Rows excerpted from a collection

-=-=-=-=-

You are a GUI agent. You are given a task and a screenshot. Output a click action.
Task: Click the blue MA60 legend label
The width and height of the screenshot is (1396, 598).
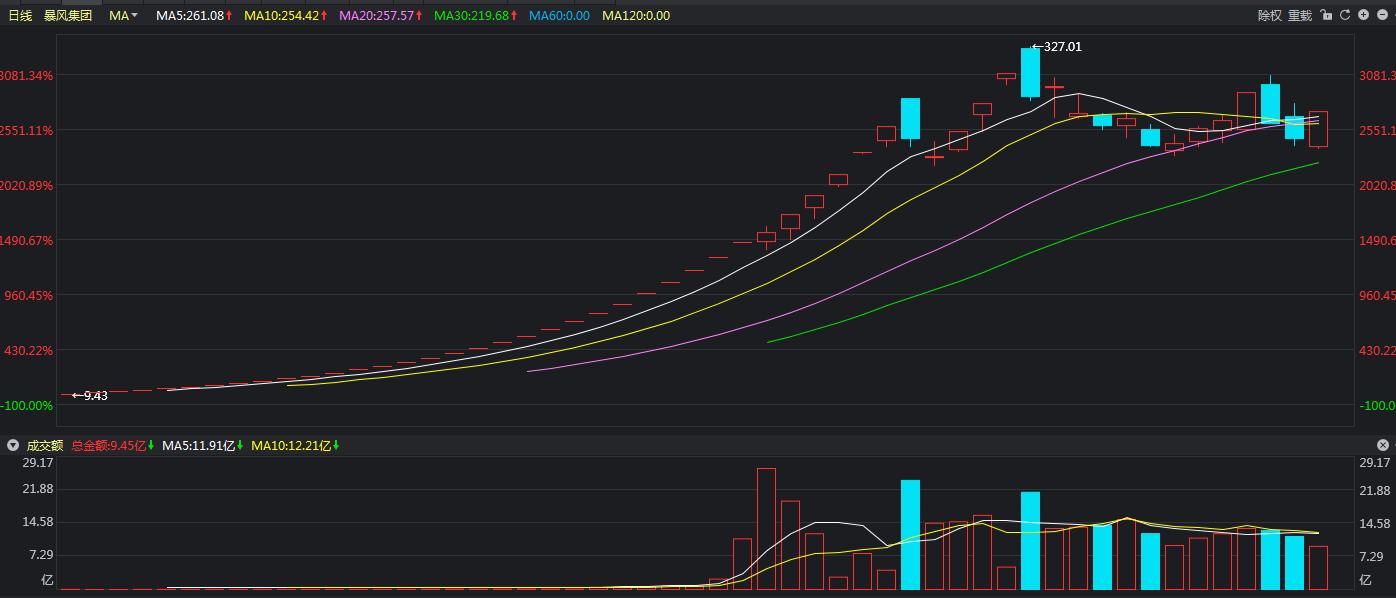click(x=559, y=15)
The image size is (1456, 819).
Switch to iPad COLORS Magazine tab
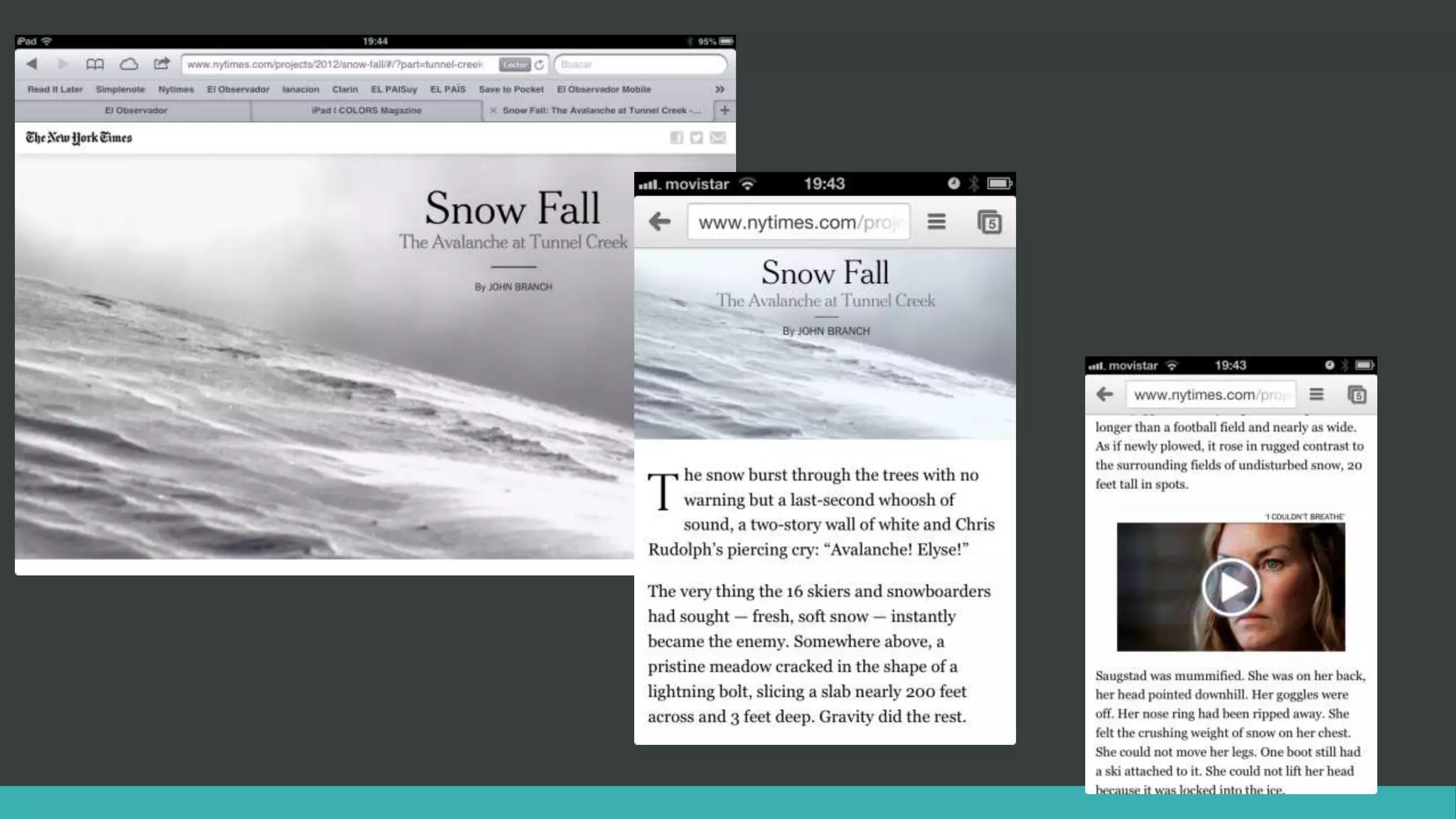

-=-=-=-=-

▸ **The request**
Can you write out all of the rows above word for word, leaving the pictures out?

▸ **Answer to the task**
You are a GUI agent. You are given a task and a screenshot. Output a click action.
Task: Click the blue MA60 legend label
The width and height of the screenshot is (1396, 598).
click(x=559, y=15)
The image size is (1456, 819).
Switch to iPad COLORS Magazine tab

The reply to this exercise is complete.